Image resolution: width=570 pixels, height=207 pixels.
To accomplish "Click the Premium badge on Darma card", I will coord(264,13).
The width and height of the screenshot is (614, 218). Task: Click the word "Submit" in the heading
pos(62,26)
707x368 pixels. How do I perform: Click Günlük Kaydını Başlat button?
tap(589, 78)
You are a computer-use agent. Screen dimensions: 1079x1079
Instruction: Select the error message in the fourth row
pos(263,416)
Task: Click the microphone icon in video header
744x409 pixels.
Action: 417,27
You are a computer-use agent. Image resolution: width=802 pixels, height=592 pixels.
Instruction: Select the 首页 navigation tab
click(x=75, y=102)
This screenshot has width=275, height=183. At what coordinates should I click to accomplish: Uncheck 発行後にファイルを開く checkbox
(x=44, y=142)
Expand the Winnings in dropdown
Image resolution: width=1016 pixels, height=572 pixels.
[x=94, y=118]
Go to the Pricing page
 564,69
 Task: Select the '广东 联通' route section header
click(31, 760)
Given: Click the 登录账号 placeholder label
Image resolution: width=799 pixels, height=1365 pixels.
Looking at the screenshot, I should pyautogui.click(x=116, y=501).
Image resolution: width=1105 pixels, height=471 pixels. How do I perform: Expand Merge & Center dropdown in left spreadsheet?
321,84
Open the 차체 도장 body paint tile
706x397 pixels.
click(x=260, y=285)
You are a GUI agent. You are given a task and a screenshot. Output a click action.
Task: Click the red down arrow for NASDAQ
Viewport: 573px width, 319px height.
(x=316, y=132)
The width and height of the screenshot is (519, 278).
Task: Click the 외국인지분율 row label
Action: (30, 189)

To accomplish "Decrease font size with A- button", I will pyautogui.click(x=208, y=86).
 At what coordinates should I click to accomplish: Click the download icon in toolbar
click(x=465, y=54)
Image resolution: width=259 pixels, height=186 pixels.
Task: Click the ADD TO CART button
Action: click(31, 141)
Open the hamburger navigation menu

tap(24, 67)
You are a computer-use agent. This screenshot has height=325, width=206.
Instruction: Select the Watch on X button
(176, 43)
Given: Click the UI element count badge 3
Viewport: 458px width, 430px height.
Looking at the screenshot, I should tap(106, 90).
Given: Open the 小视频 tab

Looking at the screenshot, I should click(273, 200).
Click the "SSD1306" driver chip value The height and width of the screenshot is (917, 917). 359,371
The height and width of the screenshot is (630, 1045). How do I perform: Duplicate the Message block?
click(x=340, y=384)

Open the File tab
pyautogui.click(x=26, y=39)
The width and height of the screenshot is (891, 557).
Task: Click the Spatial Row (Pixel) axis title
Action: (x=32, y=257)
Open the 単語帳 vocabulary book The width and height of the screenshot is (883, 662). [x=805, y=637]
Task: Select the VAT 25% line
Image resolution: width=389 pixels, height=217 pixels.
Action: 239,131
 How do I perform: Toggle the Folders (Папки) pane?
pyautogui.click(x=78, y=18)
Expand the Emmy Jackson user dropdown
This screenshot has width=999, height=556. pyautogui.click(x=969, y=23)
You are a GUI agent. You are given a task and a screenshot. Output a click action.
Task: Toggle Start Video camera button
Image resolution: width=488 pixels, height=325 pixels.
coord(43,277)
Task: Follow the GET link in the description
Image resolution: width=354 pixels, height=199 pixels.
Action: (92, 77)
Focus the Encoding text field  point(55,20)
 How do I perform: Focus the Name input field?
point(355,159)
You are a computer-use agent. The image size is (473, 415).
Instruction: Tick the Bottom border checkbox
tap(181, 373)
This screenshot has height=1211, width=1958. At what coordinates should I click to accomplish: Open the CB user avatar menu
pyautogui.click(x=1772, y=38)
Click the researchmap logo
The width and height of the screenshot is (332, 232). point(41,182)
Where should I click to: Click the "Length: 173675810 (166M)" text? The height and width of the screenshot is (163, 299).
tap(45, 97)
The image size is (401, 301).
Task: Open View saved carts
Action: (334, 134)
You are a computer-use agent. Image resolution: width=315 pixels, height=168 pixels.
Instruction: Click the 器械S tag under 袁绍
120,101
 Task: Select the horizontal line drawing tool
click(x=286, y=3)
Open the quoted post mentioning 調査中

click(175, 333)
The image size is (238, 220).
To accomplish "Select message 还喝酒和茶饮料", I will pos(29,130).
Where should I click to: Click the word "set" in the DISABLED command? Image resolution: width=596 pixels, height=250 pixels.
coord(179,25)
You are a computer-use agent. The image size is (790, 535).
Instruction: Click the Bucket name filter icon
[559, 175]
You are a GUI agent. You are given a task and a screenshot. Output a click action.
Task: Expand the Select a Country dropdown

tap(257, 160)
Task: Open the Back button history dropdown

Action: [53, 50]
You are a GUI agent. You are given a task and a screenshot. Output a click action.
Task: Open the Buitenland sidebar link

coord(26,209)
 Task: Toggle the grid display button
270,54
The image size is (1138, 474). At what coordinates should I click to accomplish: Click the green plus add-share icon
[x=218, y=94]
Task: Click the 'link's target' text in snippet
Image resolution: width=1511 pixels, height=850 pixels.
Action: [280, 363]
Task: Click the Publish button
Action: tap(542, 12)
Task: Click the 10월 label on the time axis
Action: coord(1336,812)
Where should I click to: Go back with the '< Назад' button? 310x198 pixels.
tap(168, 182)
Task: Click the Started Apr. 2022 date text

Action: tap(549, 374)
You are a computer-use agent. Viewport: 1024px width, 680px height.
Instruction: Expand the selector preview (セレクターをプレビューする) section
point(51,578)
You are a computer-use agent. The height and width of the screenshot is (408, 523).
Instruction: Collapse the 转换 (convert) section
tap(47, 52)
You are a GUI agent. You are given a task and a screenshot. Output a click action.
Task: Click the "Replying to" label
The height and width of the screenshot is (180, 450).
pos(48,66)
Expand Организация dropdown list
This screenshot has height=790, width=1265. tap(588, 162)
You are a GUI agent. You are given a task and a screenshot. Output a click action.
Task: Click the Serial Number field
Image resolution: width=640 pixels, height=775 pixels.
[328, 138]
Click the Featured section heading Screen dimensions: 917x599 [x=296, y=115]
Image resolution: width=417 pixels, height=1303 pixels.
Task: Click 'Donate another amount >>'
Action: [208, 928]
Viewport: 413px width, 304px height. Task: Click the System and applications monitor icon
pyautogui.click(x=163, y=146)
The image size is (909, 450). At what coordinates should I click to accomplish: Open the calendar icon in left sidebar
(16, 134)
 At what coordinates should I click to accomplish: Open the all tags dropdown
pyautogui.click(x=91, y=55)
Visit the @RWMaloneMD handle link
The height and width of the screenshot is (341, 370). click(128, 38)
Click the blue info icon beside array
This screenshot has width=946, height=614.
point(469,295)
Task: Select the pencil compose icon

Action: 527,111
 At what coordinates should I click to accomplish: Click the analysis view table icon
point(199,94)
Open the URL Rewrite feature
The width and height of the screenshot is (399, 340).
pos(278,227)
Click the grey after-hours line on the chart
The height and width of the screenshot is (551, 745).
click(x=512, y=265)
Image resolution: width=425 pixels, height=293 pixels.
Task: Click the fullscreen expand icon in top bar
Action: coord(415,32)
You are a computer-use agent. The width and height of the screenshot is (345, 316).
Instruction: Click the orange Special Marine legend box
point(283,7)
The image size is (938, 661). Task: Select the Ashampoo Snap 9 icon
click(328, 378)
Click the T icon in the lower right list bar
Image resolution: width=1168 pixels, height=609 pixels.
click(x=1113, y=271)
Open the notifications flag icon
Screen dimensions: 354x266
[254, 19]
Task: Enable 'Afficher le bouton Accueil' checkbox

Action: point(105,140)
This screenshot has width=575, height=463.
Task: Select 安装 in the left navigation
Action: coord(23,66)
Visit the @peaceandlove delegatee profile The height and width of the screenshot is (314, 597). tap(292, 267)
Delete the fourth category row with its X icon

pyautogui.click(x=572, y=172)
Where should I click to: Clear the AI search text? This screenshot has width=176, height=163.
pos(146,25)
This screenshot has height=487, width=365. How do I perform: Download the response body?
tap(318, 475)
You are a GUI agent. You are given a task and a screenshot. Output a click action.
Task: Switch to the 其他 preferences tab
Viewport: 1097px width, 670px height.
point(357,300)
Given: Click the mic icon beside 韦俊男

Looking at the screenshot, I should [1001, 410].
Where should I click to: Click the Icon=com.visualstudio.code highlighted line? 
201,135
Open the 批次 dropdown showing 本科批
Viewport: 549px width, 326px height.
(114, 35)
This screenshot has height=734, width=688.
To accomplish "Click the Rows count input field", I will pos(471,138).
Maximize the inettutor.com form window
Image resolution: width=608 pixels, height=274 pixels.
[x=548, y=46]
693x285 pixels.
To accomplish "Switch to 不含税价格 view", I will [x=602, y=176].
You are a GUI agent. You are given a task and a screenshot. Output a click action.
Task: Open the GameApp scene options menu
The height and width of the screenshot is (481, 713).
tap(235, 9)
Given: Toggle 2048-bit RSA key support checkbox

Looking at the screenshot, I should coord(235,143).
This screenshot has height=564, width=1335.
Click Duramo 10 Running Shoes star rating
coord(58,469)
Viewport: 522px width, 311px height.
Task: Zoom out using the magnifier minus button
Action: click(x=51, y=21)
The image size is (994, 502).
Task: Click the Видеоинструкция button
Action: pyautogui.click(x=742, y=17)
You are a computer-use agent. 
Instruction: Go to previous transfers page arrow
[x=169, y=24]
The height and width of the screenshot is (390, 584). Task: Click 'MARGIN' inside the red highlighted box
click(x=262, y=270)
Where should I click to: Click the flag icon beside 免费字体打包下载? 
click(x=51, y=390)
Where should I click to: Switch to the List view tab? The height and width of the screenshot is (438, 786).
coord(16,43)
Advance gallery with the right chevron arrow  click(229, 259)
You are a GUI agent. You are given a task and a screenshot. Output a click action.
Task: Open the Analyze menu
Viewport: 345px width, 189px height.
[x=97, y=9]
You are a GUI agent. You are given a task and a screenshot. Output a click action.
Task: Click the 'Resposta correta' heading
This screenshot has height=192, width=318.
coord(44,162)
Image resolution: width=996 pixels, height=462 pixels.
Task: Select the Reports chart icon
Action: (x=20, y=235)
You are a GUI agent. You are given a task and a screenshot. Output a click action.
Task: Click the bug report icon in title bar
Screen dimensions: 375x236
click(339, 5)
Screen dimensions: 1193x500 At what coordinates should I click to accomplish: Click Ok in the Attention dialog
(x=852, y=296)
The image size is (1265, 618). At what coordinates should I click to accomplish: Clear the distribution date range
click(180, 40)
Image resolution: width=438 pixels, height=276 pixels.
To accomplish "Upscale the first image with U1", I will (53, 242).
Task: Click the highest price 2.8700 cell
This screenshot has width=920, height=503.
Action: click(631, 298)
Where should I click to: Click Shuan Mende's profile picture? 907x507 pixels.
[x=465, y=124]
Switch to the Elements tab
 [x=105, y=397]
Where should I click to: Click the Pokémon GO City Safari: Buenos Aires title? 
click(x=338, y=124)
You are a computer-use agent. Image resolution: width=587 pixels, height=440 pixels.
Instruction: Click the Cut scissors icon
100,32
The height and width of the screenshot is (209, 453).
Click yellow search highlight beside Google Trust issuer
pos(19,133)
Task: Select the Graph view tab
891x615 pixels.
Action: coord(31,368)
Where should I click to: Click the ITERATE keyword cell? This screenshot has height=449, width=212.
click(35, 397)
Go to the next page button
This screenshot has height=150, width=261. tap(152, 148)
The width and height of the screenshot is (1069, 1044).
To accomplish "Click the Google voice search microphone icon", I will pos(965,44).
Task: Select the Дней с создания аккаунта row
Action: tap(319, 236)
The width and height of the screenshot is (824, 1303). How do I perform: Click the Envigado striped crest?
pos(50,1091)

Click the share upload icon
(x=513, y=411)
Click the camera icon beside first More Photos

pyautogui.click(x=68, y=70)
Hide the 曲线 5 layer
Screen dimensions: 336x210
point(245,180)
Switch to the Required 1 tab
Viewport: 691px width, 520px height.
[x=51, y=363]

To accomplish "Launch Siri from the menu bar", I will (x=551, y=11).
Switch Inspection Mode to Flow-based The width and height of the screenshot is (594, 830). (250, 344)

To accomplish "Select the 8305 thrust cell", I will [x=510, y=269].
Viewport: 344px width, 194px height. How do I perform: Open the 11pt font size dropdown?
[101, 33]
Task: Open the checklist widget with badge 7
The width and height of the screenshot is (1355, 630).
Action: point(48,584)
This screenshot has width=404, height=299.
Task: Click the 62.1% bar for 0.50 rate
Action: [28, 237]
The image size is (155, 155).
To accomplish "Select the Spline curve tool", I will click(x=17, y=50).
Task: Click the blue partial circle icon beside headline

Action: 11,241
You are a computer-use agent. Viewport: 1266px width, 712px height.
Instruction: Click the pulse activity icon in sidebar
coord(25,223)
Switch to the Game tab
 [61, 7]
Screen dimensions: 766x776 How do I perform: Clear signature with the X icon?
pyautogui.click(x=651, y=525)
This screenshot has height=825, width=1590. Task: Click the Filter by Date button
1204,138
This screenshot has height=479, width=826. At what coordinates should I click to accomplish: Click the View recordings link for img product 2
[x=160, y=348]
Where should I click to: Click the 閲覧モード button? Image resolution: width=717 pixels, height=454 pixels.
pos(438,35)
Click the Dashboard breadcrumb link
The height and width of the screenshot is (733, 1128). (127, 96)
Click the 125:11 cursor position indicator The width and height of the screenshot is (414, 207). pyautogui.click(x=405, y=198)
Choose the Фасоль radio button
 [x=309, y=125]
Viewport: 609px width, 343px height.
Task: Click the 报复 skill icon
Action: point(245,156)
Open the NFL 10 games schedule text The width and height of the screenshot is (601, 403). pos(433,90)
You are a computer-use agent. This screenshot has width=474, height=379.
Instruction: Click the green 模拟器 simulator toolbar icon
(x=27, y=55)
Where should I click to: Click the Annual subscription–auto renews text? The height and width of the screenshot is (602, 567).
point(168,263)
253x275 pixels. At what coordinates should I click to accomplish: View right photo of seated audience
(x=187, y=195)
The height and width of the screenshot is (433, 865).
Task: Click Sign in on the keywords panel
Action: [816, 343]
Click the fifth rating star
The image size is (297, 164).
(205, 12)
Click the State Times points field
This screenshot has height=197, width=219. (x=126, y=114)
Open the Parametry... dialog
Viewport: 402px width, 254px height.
###
Go through the data and show each line that holds "badge".

To accomplish "Click the Premium badge on Darma card", I will coord(264,13).
Given: Click the UI element count badge 3
Task: Open the checklist widget with badge 7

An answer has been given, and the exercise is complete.